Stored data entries

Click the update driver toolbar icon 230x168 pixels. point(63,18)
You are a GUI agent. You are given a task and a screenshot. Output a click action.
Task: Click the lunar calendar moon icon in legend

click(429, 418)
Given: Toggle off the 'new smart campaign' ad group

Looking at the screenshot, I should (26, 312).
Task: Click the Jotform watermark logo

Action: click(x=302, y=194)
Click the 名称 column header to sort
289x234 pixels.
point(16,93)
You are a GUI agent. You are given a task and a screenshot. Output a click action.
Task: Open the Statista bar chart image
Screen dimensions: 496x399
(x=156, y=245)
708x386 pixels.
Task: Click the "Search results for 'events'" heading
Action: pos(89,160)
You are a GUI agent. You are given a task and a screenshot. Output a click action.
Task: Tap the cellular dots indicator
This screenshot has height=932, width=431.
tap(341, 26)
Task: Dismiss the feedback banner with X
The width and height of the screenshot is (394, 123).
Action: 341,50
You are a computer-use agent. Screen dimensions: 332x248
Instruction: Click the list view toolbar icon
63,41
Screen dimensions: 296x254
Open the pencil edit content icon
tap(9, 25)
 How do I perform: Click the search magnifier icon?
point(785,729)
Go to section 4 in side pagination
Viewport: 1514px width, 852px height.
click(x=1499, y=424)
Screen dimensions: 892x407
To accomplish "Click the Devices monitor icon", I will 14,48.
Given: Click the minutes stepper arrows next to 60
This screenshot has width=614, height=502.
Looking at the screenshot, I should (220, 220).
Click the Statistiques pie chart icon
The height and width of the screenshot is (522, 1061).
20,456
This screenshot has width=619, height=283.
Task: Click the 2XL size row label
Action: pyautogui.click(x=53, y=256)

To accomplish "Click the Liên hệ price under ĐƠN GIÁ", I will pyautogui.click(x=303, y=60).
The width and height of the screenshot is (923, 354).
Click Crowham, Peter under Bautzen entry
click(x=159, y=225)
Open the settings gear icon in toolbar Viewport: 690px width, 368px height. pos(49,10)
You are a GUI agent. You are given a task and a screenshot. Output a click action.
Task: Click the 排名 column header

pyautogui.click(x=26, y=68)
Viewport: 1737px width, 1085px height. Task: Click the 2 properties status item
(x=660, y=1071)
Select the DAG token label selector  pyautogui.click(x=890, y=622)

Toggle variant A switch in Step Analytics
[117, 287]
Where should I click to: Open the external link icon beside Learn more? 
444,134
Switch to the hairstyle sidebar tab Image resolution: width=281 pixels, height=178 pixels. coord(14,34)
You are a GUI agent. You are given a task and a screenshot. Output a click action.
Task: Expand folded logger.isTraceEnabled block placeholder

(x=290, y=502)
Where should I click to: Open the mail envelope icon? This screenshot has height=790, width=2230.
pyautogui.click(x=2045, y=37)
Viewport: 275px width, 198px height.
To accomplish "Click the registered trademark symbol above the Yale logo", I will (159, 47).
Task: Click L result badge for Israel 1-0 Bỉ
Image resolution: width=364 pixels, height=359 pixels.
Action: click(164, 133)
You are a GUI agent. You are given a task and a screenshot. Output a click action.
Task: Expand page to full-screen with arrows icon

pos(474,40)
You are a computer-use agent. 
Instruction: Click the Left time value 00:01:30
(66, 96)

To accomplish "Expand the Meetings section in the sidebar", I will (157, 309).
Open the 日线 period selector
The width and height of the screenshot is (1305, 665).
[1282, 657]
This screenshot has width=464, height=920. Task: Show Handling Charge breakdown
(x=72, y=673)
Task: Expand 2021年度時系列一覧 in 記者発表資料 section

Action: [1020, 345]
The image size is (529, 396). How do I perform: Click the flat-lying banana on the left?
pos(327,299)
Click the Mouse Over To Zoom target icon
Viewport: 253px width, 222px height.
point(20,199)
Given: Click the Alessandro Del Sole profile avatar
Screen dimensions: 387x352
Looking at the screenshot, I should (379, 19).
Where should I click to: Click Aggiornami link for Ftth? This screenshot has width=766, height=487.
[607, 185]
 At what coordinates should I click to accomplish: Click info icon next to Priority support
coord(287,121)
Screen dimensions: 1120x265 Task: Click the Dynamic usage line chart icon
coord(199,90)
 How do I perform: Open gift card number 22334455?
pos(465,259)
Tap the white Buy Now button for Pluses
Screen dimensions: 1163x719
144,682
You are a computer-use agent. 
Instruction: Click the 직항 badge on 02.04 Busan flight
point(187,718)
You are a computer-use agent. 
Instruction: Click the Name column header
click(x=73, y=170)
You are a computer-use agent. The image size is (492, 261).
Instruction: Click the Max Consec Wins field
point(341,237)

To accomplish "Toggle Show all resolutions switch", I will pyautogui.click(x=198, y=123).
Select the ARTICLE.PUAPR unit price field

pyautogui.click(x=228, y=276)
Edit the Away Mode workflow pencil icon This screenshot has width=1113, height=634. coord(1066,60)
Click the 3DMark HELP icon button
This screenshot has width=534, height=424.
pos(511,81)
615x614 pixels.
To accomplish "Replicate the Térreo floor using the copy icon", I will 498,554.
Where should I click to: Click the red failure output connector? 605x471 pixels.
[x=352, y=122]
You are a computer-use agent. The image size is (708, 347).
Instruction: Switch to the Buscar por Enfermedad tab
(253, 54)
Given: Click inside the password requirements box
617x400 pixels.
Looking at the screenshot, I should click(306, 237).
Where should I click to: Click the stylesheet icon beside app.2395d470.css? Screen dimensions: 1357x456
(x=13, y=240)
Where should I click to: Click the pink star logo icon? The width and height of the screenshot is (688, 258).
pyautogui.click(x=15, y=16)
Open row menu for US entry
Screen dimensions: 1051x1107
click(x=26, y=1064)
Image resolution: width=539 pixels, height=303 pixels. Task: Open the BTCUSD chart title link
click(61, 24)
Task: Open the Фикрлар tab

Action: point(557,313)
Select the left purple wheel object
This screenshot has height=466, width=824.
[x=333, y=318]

> Exercise:
Keeping every word and mark as it is, print the entries above.

> Solution:
Click the update driver toolbar icon 230x168 pixels. point(63,18)
You are a GUI agent. You are given a task and a screenshot. Output a click action.
Task: Click the lunar calendar moon icon in legend

click(429, 418)
Given: Toggle off the 'new smart campaign' ad group

Looking at the screenshot, I should (26, 312).
Task: Click the Jotform watermark logo

Action: click(x=302, y=194)
Click the 名称 column header to sort
289x234 pixels.
point(16,93)
You are a GUI agent. You are given a task and a screenshot. Output a click action.
Task: Open the Statista bar chart image
Screen dimensions: 496x399
(x=156, y=245)
708x386 pixels.
Task: Click the "Search results for 'events'" heading
Action: pos(89,160)
You are a GUI agent. You are given a task and a screenshot. Output a click action.
Task: Tap the cellular dots indicator
This screenshot has height=932, width=431.
tap(341, 26)
Task: Dismiss the feedback banner with X
The width and height of the screenshot is (394, 123).
Action: 341,50
You are a computer-use agent. Screen dimensions: 332x248
Instruction: Click the list view toolbar icon
63,41
Screen dimensions: 296x254
Open the pencil edit content icon
tap(9, 25)
 How do I perform: Click the search magnifier icon?
point(785,729)
Go to section 4 in side pagination
Viewport: 1514px width, 852px height.
click(x=1499, y=424)
Screen dimensions: 892x407
To accomplish "Click the Devices monitor icon", I will 14,48.
Given: Click the minutes stepper arrows next to 60
This screenshot has width=614, height=502.
Looking at the screenshot, I should (220, 220).
Click the Statistiques pie chart icon
The height and width of the screenshot is (522, 1061).
20,456
This screenshot has width=619, height=283.
Task: Click the 2XL size row label
Action: pyautogui.click(x=53, y=256)

To accomplish "Click the Liên hệ price under ĐƠN GIÁ", I will pyautogui.click(x=303, y=60).
The width and height of the screenshot is (923, 354).
Click Crowham, Peter under Bautzen entry
click(x=159, y=225)
Open the settings gear icon in toolbar Viewport: 690px width, 368px height. pos(49,10)
You are a GUI agent. You are given a task and a screenshot. Output a click action.
Task: Click the 排名 column header

pyautogui.click(x=26, y=68)
Viewport: 1737px width, 1085px height. Task: Click the 2 properties status item
(x=660, y=1071)
Select the DAG token label selector  pyautogui.click(x=890, y=622)

Toggle variant A switch in Step Analytics
[117, 287]
Where should I click to: Open the external link icon beside Learn more? 
444,134
Switch to the hairstyle sidebar tab Image resolution: width=281 pixels, height=178 pixels. coord(14,34)
You are a GUI agent. You are given a task and a screenshot. Output a click action.
Task: Expand folded logger.isTraceEnabled block placeholder

(x=290, y=502)
Where should I click to: Open the mail envelope icon? This screenshot has height=790, width=2230.
pyautogui.click(x=2045, y=37)
Viewport: 275px width, 198px height.
To accomplish "Click the registered trademark symbol above the Yale logo", I will (159, 47).
Task: Click L result badge for Israel 1-0 Bỉ
Image resolution: width=364 pixels, height=359 pixels.
Action: click(164, 133)
You are a GUI agent. You are given a task and a screenshot. Output a click action.
Task: Expand page to full-screen with arrows icon

pos(474,40)
You are a computer-use agent. 
Instruction: Click the Left time value 00:01:30
(66, 96)

To accomplish "Expand the Meetings section in the sidebar", I will (157, 309).
Open the 日线 period selector
The width and height of the screenshot is (1305, 665).
[1282, 657]
This screenshot has width=464, height=920. Task: Show Handling Charge breakdown
(x=72, y=673)
Task: Expand 2021年度時系列一覧 in 記者発表資料 section

Action: [1020, 345]
The image size is (529, 396). How do I perform: Click the flat-lying banana on the left?
pos(327,299)
Click the Mouse Over To Zoom target icon
Viewport: 253px width, 222px height.
point(20,199)
Given: Click the Alessandro Del Sole profile avatar
Screen dimensions: 387x352
Looking at the screenshot, I should (379, 19).
Where should I click to: Click Aggiornami link for Ftth? This screenshot has width=766, height=487.
[607, 185]
 At what coordinates should I click to accomplish: Click info icon next to Priority support
coord(287,121)
Screen dimensions: 1120x265 Task: Click the Dynamic usage line chart icon
coord(199,90)
 How do I perform: Open gift card number 22334455?
pos(465,259)
Tap the white Buy Now button for Pluses
Screen dimensions: 1163x719
144,682
You are a computer-use agent. 
Instruction: Click the 직항 badge on 02.04 Busan flight
point(187,718)
You are a computer-use agent. 
Instruction: Click the Name column header
click(x=73, y=170)
You are a computer-use agent. The image size is (492, 261).
Instruction: Click the Max Consec Wins field
point(341,237)

To accomplish "Toggle Show all resolutions switch", I will pyautogui.click(x=198, y=123).
Select the ARTICLE.PUAPR unit price field

pyautogui.click(x=228, y=276)
Edit the Away Mode workflow pencil icon This screenshot has width=1113, height=634. coord(1066,60)
Click the 3DMark HELP icon button
This screenshot has width=534, height=424.
pos(511,81)
615x614 pixels.
To accomplish "Replicate the Térreo floor using the copy icon", I will 498,554.
Where should I click to: Click the red failure output connector? 605x471 pixels.
[x=352, y=122]
You are a computer-use agent. The image size is (708, 347).
Instruction: Switch to the Buscar por Enfermedad tab
(253, 54)
Given: Click inside the password requirements box
617x400 pixels.
Looking at the screenshot, I should click(306, 237).
Where should I click to: Click the stylesheet icon beside app.2395d470.css? Screen dimensions: 1357x456
(x=13, y=240)
Where should I click to: Click the pink star logo icon? The width and height of the screenshot is (688, 258).
pyautogui.click(x=15, y=16)
Open row menu for US entry
Screen dimensions: 1051x1107
click(x=26, y=1064)
Image resolution: width=539 pixels, height=303 pixels. Task: Open the BTCUSD chart title link
click(61, 24)
Task: Open the Фикрлар tab

Action: point(557,313)
Select the left purple wheel object
This screenshot has height=466, width=824.
[x=333, y=318]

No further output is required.